About understanding what good looks like and measuring progress
The Kings Fund and Nuffield Trust 10 core components of effective integrated care:
1. Individual participation and self management
Every individual and carer is involved in managing their own health, care and treatment, is involved in decisions about their care, and have choice and control over the health and care services they receive
2. A population based approach
Health and care teams are enabled to develop a relationship over time with a ‘registered’ population or local community, and so to target individuals who would most benefit from more co-ordinated approach to the management of their care
3. Shared accountability for performance
Shared accountability is achieved through the use of data to improve quality and account to stakeholders through public reporting
4. Aligned financial incentives
Financial flows support providers to work collaboratively by avoiding any perverse effects of activity-based payments; promote joint responsibility for the prudent management of financial resources; and encourage the management of ill-health in primary care settings that help prevent admissions and length of stay in hospitals and nursing homes
5. Multidisciplinary delivery
Multidisciplinary groups of health and social care professionals, specialists and generalists, work together to deliver integrated care
6. Use of guidelines
Guidelines used to promote best practice, support care co-ordination across care pathways, and reduce unwarranted variations or gaps in care
7. Information sharing
Sharing in place that supports the delivery of integrated care, especially via the electronic record and the use of decision support systems, and through the ability to identify and target ‘at risk’ patients
8. A clinical/professional - managerial partnership
The clinical skills of health care professionals are linked with the organisational skills of executives, sometimes bringing together the skills of purchasers and providers ‘under one roof’
9. Effective leadership
Effective leadership exists at all levels with a focus on continuous quality improvement
10. A collaborative culture
There is a culture that emphasises team working and the delivery of highly co-ordinated and patient-centred care
NHS England has provided markers of progress to help CCGs to plan how to deliver real change and positive outcomes with people. The markers provide a way to understand whether personal health budgets are in place and working well. It is a good idea to discuss local progress with people taking up personal health budgets, staff involved in delivering them and partner organisations. Some sites have worked with a local peer network to carry out the self-assessment. There is a printable, easy read version of the markers which CCGs can use as part of the self-assessment.
1. Senior leadership
We have strong local leadership. People really want to change the culture.

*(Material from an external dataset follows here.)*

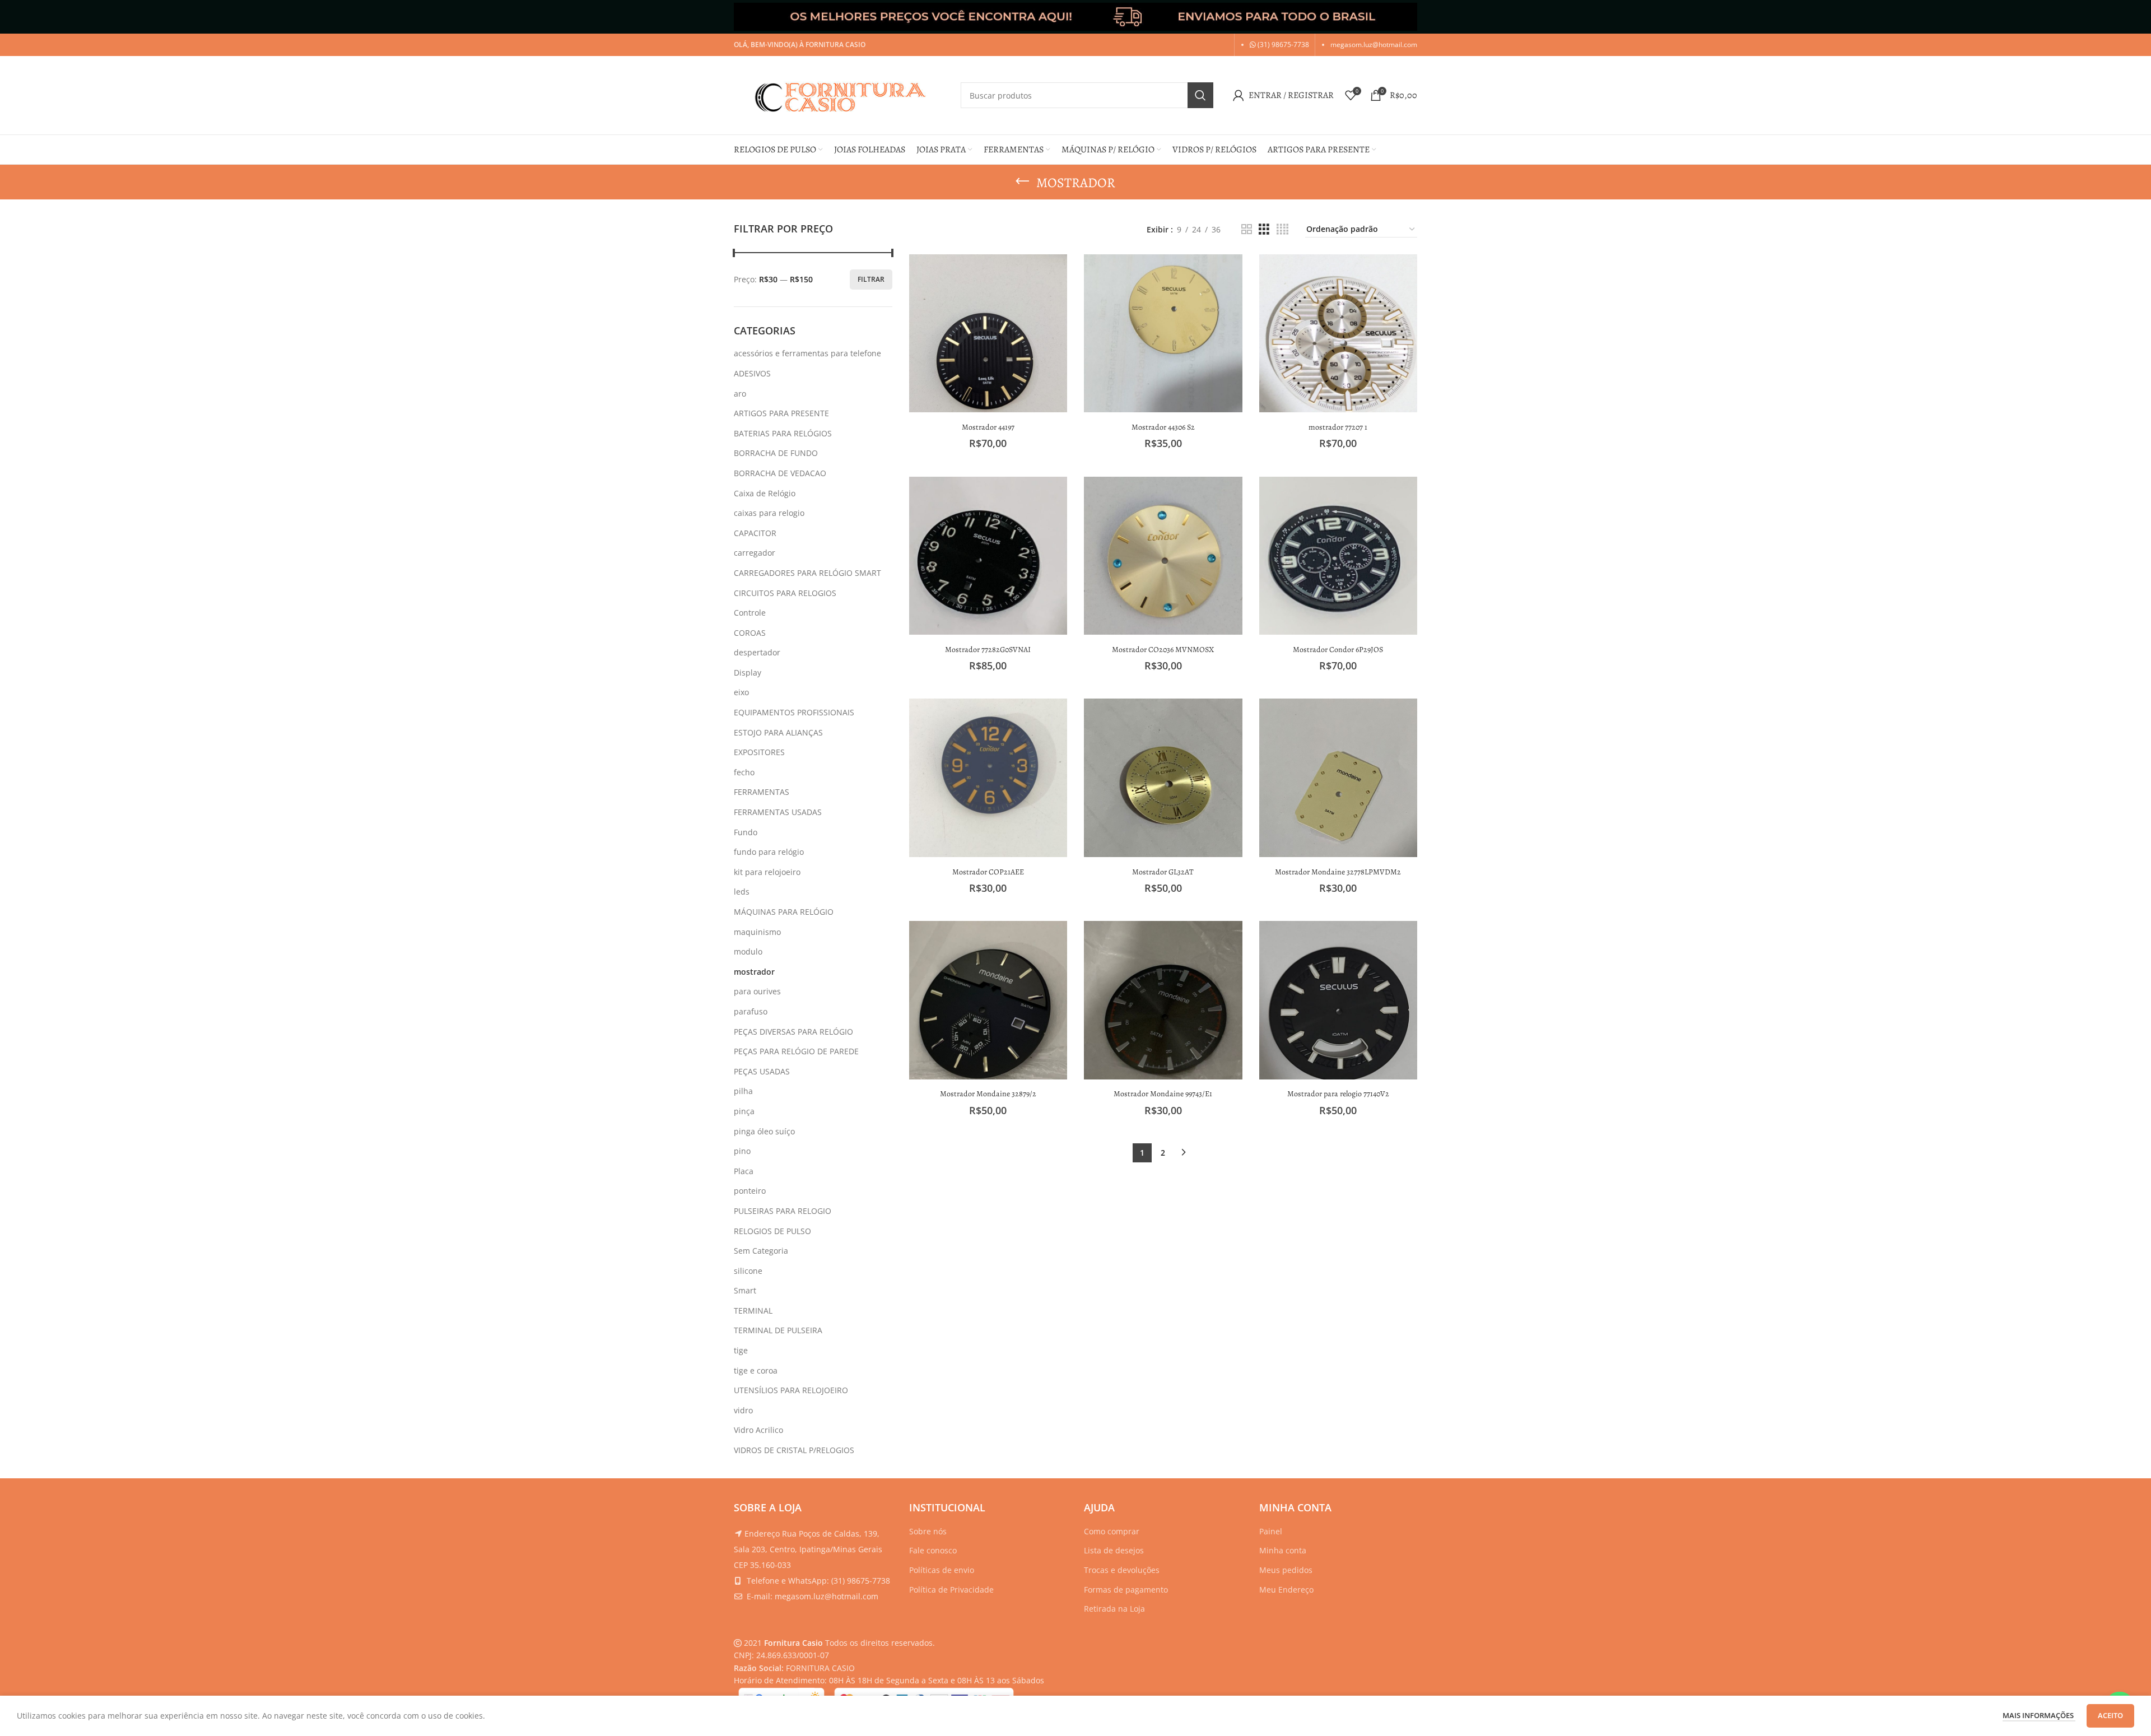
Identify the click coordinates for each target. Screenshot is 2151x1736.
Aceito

2. Coproduction and engagement
We work together with people and families. We are getting the message across to key people.
3. Equal access
We make sure everyone has the chance to get a personal health budget if they want one.
4. Making clear the deal
We provide clear information about personal health budgets. People know what to expect.
5. Informed care planning
We provide advice and support to help people plan. People know their personal health budget early on.
6. Whole life approach
We think about people’s lives as a whole. People can choose how best to meet their health and wellbeing needs.
7. Risk enablement
We treat people as equal partners and take a positive approach to risk.
8. Managing the money
People can choose which option suits them: direct payments, third party budgets and notional budgets.
9. Developing the market
There are lots of different ways for people to use their personal health budget.
We check with the person and their family to see how well things are working.